"Nggak menikmati suasana banget," keluh Rado sambil melepas rangkulan.
Meyka mengangkat bahu dan berjalan agak cepat. Rado tertantang untuk membuat wanita itu menikmati suasana saat pergi bersamanya. Seketika Rado mendekat lalu menarik Meyka ke dalam gendongan.
"Kak Rado!"
Rado menjauhkan kepala karena teriakan melengking Meyka. "Aduh, telinga gue makin sakit, Ka."
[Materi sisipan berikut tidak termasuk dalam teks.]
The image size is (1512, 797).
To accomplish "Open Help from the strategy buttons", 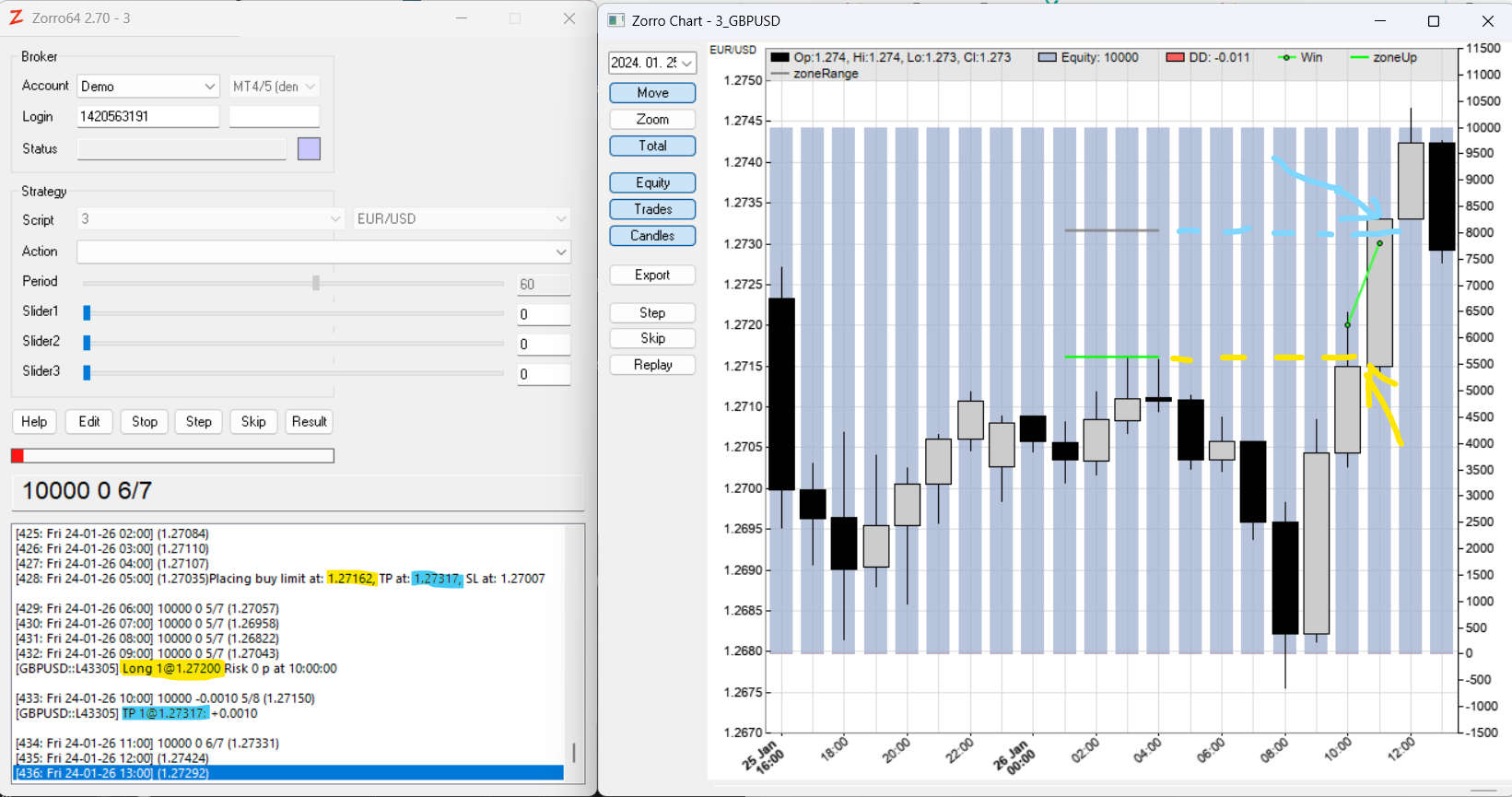I will point(34,422).
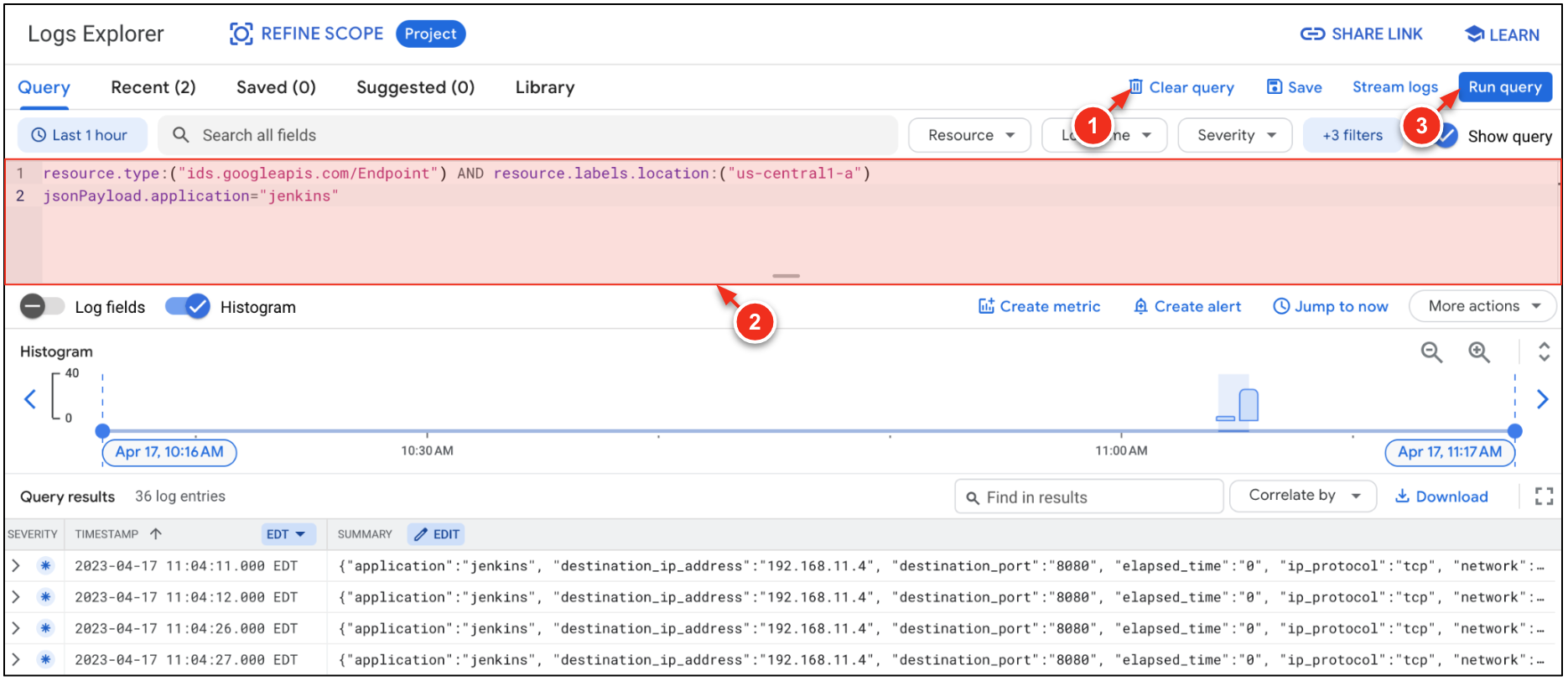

"Turunin nggak?" Meyka berusaha berontak. Dia memukul pundak Rado, tetapi lelaki itu tidak kunjung menurunkannya. "Kak Rado!"
"Bentar."
"Ih, malu tahu!" geram Meyka sambil mengedarkan pandang. Para pengunjung menatapnya sambil menahan tawa. Bahkan ada yang terang-terangan bersiul. "Ih, muka gue mau taroh mana, Kak?"
Rado tidak memedulikan itu. Dia terus menggendong Meyka hingga agak jauh dari kerumunan. Barulah dia menurunkan wanita itu.
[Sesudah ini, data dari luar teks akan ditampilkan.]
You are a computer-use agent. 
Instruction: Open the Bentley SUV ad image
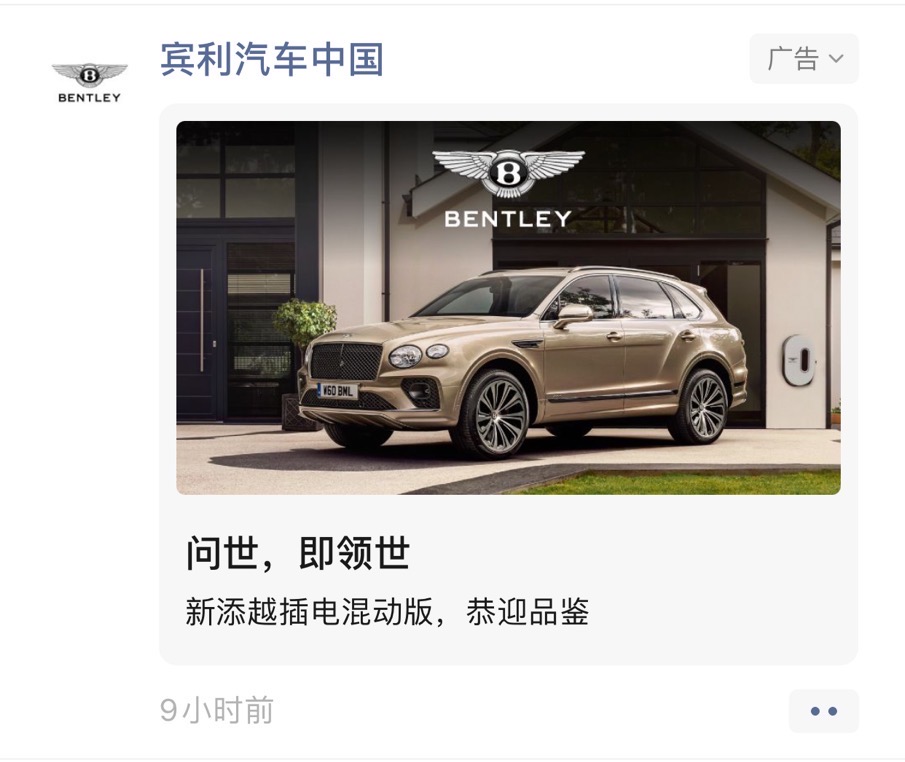pos(508,308)
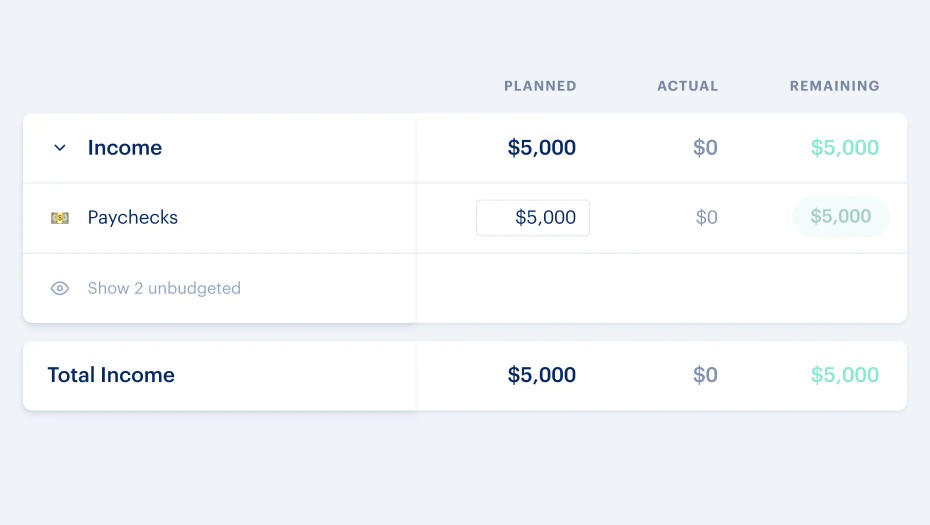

Duk.... Meyka meninju d**a Rado. "Bikin malu."
"Haha. Bercanda."
"Ih, bercanda nggak gitu!" geram Meyka sambil sedikit menutup wajah. "Kalau ada yang rekam terus di-upload di sosmed gimana?"
"Ya nggak apa-apa."
"Gue yang malu."
"Hahaha...." Rado terbahak. Sebenarnya dia juga malu, tapi sebenarnya dia masa bodoh dengan omongan orang.
Meyka melirik Rado yang terlihat biasa saja. Sedangkan dia khawatir bertemu dengan orang-orang. "Mending pergi," ujarnya lalu berjalan lebih dulu.
"Nggak mau gendong lagi?"
Seketika Meyka menggerakkan jari tengah ke belakang. Setelah itu dia berjalan sambil menunduk. Baru pertama kali in dia digendong di tempat umum dan itu semua karena Rado.
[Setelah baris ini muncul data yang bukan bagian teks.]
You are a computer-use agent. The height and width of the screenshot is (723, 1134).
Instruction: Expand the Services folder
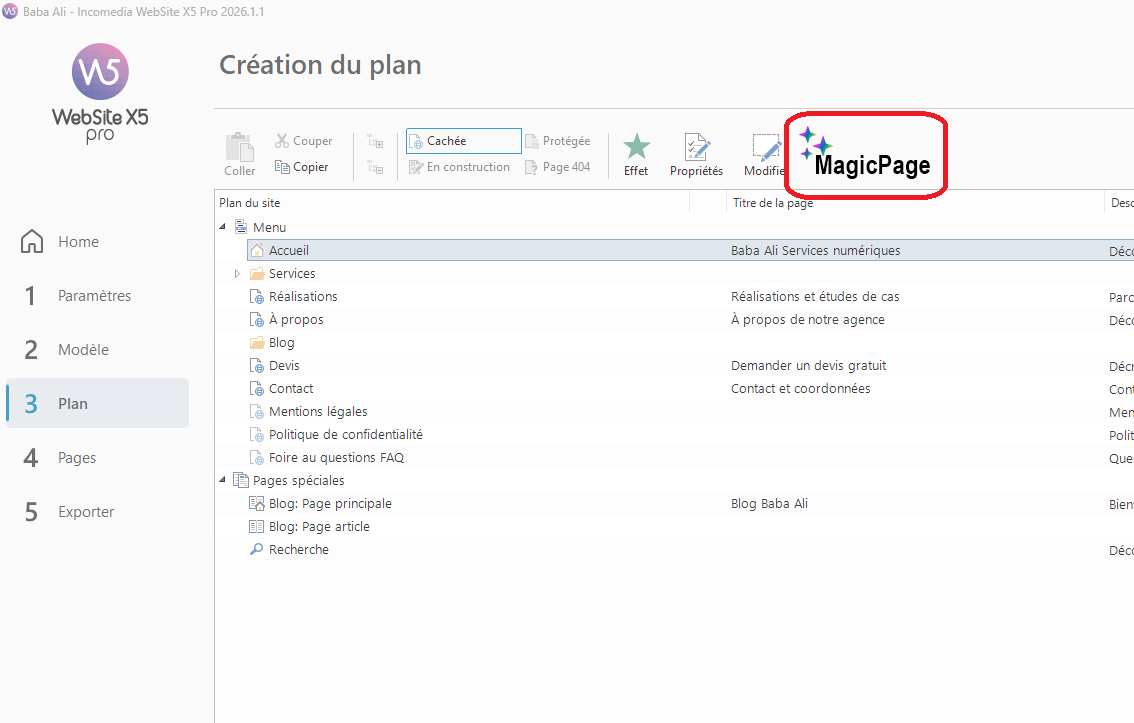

"Gawat, nih, kalau ngambek!" Rado berlari mengejar, tetapi sengaja menjaga jarak dari Meyka. Dia melihat beberapa gerombolan anak remaja yang menatap sambil menahan tawa. Sepertinya gara-gara tindakannya barusan. Rasa malu itu seketika muncul, Rado menunduk menghindari tatapan.
Begitu sampai luar, Meyka mengusap dadanya lega. Dia berbalik, melihat Rado yang berjalan sambil menunduk. "Malu, kan?"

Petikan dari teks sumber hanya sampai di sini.